RUSSIE LE SPECTRE DES GILETS JAUNES

Par J.-M. BOVY

Fin novembre, la sociologue française Karine Clément est refoulée à son arrivée à Moscou, où elle est invitée à donner une conférence sur les Gilets Jaunes. Raison donnée par le FSB, successeur du KGB: Mme Clément présente «une menace pour la sécurité de l’État». Elle a vécu plus de vingt ans en Russie, où elle a dirigé des recherches sur les mouvements sociaux naissants dans la Russie contemporaine. Connue aussi comme l’ex-épouse d’Oleg Chein, leader syndicaliste et député de l’opposition de gauche à la Douma, elle a milité publiquement à ses côtés jusqu’en 2008, année où elle a été agressée à plusieurs reprises pour son activisme. «Cela fait dix ans que j’ai cessé toute activité militante, justement après ces attaques. Je ne faisais que de la recherche, certes sur des sujets, les mouvements sociaux, qui peuvent déranger. Mais je ne sais même pas s’ils [le FSB] savent vraiment ce que je fais…». Le titre de son prochain ouvrage à paraître en russe parle de lui-même: Le patriotisme d’en bas. Comment est-il possible que les gens vivent si pauvrement dans un pays si riche?. Elle est rentrée en France en 2018, où elle dirige des recherches sur les Gilets Jaunes.

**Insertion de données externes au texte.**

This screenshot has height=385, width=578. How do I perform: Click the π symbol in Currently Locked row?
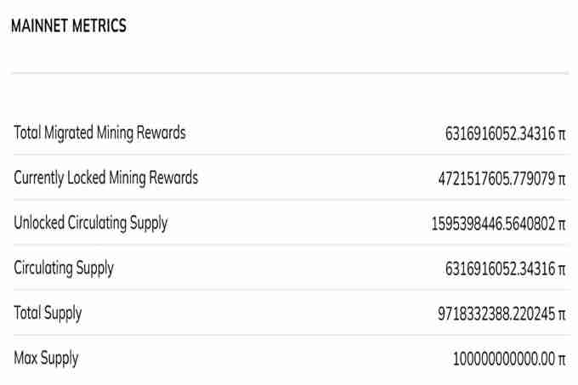[x=561, y=179]
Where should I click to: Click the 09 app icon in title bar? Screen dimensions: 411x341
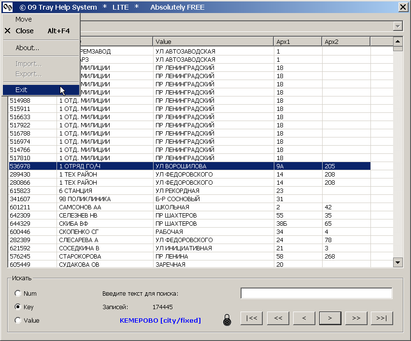coord(7,7)
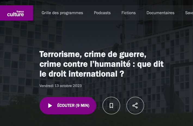The width and height of the screenshot is (193, 126).
Task: Click the date Vendredi 13 octobre 2023
Action: coord(60,86)
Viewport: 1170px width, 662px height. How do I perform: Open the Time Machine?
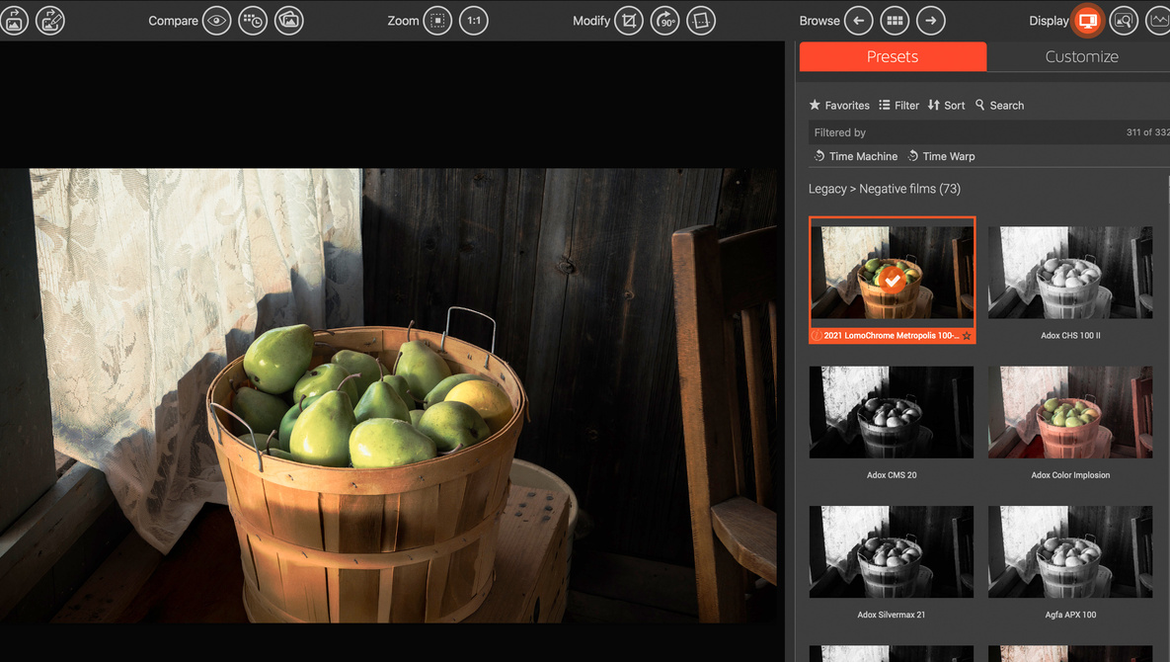pos(855,156)
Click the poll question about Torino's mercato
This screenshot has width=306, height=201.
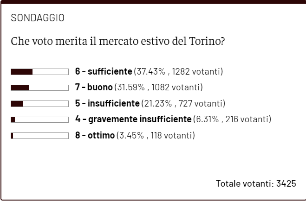[118, 41]
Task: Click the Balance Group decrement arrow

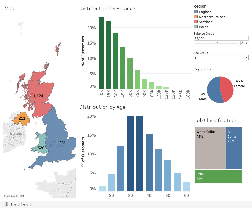Action: (242, 43)
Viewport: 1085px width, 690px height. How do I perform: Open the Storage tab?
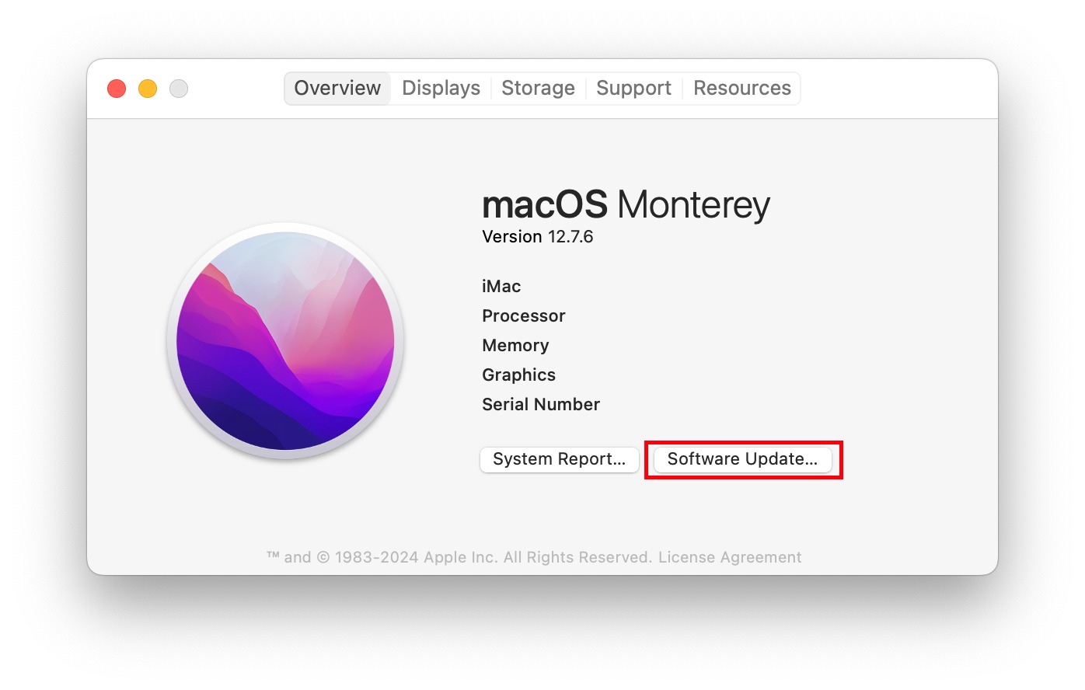[x=538, y=88]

Le diagnostic posé par la sociologue sur la relation des gueux de Russie — en fait près de la moitié de la population — avec l’oligarchie régnante a manifestement paru plus pernicieux et dangereux que sa frêle personne et ses talents de tribun (voir son article intitulé « Russie: Avec sa réforme des retraites, Vladimir Poutine dévoile son visage antisocial et préserve les plus fortunés»). A lire ses études savantes ponctuées de références à de doctes maîtres en sociologie, on a pourtant de la peine à comprendre comment elles pourraient aider à rédiger des manifestes de combat et inspirer dans le petit peuple de Russie une vraie opposition d’en bas, semblable à celle des Gilets Jaunes.

A partir de préceptes complètement différents, il se dessine en Russie une autre contestation de conviction patriote et populiste. Cette opposition rejoint la gauchiste Karine Clément dans ses conclusions: Poutine, après avoir sauvé la Russie de l’effondrement et restauré sa pleine souveraineté, reste prisonnier du milieu des oligarques et des élites libérales, qu’il continue d’aider à s’enrichir sur le dos des crie-misère et dont il a peuplé son administration. Nikolaï Starikov, leader du Parti de la Grande Patrie, va même plus loin en dénonçant un véritable hold-up opéré par le milliardaire Boris Mints, qui aurait détourné à son profit une partie non négligeable des cotisations à la sécurité sociale investies dans des fonds de pension privés. Boris Mints, qui par prudence а acheté au prix fort un deuxième passeport maltais, s’est réfugié à Londres pour échapper à des poursuites portant sur des centaines de millions. On jurerait entendre une histoire d’oligarques des années 90.